Entre l'Arcadie et les Lumières

Patriote et homme de bien, Parini n'a rien d'un révolutionnaire ni même d'un novateur. C'est un provincial, produit régional exemplaire d'une Italie politiquement et linguistiquement divisée, dont l'élite était loin d'avoir atteint la maturité de la bourgeoisie française. Ce cadre étroit, certains de ses contemporains surent le dépasser ou le briser, soit en recourant aux dialectes, soit en forçant et inventant la langue italienne, soit encore en faisant – comme Goldoni – les deux tour à tour.

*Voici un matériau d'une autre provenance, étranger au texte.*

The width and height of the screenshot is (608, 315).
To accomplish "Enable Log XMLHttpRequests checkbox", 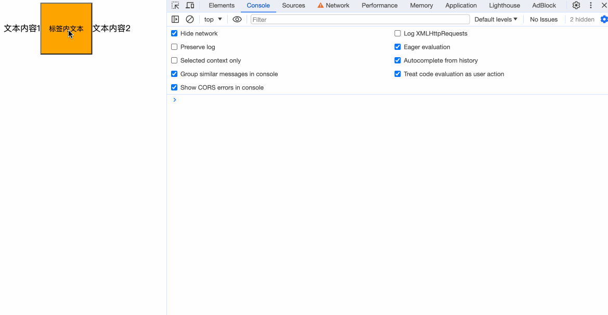I will point(398,33).
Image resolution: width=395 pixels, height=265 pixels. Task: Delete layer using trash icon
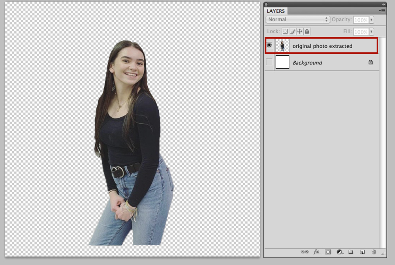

Ce porte-drapeau de l'Italie nouvelle est, en fait, essentiellement un modéré. En vain chercherait-on chez lui les spéculations et pensées audacieuses d'un Voltaire, d'un Rousseau, de ces encyclopédistes dont il se défiait (à travers le jeune aristocrate de Il Giorno, accusé d'athéisme, de libertinage, d'esprit mondain, il vise les philosophes) ; dans sa condamnation des abus, rien de cette colère qu'on sent gronder dans la bouche des valets de Beaumarchais. À Milan même existaient, groupés autour du Caffè, des hommes comme Pietro Verri qui appelaient à des bouleversements radicaux, à une remise en question de toutes les valeurs dans le domaine social non moins que culturel et linguistique. Les sympathies de Parini ne vont pas à ces subversifs, mais bien aux réformistes de l'Académie des Trasformati.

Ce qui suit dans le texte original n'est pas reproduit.